* [提供テキスト]
_____

建設業界では、完成工事未収入金の適切な管理が経営の重要課題となっています。完成工事未収入金は、工事代金の未回収分であり、資金繰りに直結するにもかかわらず、回収までに長期間を要することが少なくありません。この記事では、完成工事未収入金の基本概念から、計上方法、管理手法、決算処理まで、幅広く解説します。

完成工事未収入金とは

完成工事未収入金とは、建設工事が完成し、発注者への引渡しが完了した後、まだ代金の回収が済んでいない債権のことを指します。つまり、工事は終わっているものの、代金の回収がなされていない状態の工事代金が、完成工事未収入金として計上されるのです。

_____

* [提供資料]

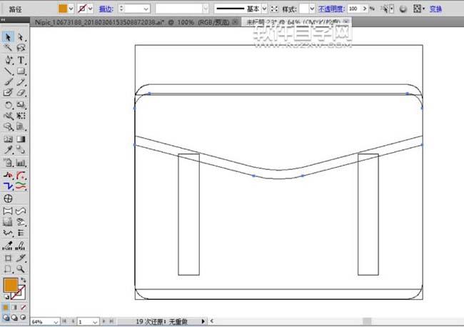The image size is (464, 327).
Task: Select the Magic Wand tool
Action: click(x=9, y=49)
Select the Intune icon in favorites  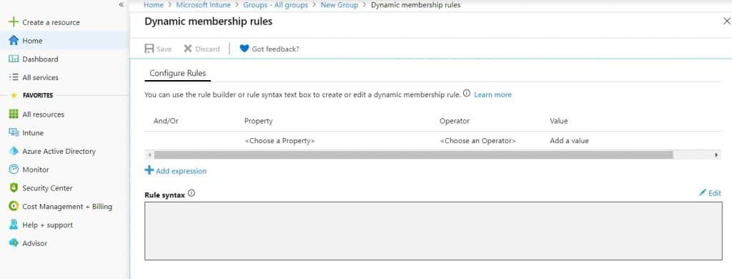[14, 133]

_____

* [取り組む課題]
[a] 完成工事未収入金についての文章によると、完成工事未収入金とはどのような債権を指しますか？
[b] 完成工事未収入金についての文章の「建設業界では、完成工事未収入」から「処理まで、幅広く解説します。」までの部分を、両端も含めて、「建設業界」を「土木業界」に置き換えて書き直してください。
[c] 完成工事未収入金についての文章で、この記事が解説すると述べている事柄をすべて挙げてください。
一覧は別の出典から取られたものです。

* [期待される出力]
[a] 建設工事が完成し、発注者への引渡しが完了した後、まだ代金の回収が済んでいない債権です。

[b]
土木業界では、完成工事未収入金の適切な管理が経営の重要課題となっています。完成工事未収入金は、工事代金の未回収分であり、資金繰りに直結するにもかかわらず、回収までに長期間を要することが少なくありません。この記事では、完成工事未収入金の基本概念から、計上方法、管理手法、決算処理まで、幅広く解説します。

[c] 基本概念、計上方法、管理手法、決算処理